Background

Quorum sensing (QS) is the regulation of gene expression in response to cell density and enables bacteria to regulate the expression of virulence factors and biofilm formation. In nature, bacteria live in mixed populations with other bacterial species. One mechanism used during bacterial species’ competition is QS inactivation, a process commonly referred to as “quorum quenching” (QQ) [1]. During QQ, the QS signal molecules can be inactivated by enzymatic degradation or modification. Such quorum quenching enzymes are wide-spread in the bacterial world and have also been found in eukaryotes. Quorum quenching enzymes can be used to combat bacterial infection [2]. The emergence of antibiotic resistant bacterial strains is a global threat to both animal and human health. The development of new and effective antibiotics is slow, thus therapies that target bacterial QS pathways without killing the bacteria are promising alternatives [3, 4].

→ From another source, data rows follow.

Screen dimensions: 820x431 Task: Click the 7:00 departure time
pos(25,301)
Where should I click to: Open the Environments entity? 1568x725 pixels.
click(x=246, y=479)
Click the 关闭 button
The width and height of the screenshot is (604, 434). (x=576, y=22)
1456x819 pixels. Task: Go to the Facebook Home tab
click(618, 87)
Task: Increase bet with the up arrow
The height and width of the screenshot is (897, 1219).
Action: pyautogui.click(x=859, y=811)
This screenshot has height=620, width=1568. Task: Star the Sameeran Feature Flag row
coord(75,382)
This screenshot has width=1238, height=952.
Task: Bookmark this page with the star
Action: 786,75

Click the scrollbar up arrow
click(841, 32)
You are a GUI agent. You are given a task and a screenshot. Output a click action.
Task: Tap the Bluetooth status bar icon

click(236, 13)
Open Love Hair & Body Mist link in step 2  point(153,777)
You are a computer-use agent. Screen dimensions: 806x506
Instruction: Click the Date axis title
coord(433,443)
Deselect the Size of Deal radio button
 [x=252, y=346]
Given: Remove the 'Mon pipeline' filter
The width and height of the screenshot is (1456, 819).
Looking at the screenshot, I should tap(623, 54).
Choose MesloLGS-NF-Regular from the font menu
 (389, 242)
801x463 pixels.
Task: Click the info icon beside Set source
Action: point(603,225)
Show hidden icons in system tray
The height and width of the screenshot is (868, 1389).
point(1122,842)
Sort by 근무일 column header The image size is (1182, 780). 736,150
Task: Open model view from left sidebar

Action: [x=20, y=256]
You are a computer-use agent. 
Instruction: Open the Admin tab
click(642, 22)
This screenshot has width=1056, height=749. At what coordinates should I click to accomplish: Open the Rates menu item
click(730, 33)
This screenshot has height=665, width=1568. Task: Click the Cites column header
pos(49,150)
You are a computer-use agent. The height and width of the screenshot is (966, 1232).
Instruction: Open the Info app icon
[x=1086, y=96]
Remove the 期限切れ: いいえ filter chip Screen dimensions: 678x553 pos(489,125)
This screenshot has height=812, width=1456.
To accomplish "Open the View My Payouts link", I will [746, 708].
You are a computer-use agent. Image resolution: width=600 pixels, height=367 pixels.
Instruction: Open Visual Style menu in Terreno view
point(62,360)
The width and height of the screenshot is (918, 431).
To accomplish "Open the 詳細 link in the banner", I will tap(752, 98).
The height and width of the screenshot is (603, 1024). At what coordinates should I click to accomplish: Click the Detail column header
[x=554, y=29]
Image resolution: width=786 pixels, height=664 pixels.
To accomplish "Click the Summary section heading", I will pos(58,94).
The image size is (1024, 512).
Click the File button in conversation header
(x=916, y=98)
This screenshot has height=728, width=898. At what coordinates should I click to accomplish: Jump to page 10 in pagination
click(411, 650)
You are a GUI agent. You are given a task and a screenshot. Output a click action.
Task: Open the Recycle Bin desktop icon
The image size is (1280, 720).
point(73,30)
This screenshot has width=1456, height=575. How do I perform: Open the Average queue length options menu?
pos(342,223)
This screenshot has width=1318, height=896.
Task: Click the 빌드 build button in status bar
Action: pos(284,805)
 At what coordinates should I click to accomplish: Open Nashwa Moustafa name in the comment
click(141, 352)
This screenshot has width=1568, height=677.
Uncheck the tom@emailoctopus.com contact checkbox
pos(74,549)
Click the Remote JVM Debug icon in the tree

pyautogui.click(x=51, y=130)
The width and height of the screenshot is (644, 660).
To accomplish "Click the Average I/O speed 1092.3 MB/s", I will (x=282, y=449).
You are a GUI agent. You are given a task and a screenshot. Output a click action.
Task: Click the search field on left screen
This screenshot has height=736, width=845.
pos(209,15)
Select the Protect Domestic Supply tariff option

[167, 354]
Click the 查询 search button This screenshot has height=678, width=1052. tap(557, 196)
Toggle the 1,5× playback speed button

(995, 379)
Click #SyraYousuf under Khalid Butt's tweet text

Aeromonas hydrophila is an important aquatic pathogen that causes motile aeromonad septicemia in aquatic animals, resulting in great annual economic losses for the aquaculture industry worldwide [5]. Additionally, A. hydrophila is an important zoonotic pathogen that can cause foodborne gastrointestinal and extra-intestinal infections in humans [6]. The pathogenicity of A. hydrophila is closely related to the production of virulence factors and biofilm formation, with virulence factors including serine protease, hemolysin, aerolysin, enterotoxin (cytotoxic enterotoxin) and adhesins, such as fimbriae and S-layer protein [7]. Several studies have indicated that the expression of virulence factors and biofilm formation in A. hydrophila are related to bacterial quorum sensing. A. hydrophila produces N-acyl-L-homoserine lactones such as N-butanoyl homoserine lactone (BHL) and N-hexanoyl homoserine lactone (HHL) as signal molecules [8]. Disruption of QS in A. hydrophila leads to decreased expression of virulence factors [9, 10].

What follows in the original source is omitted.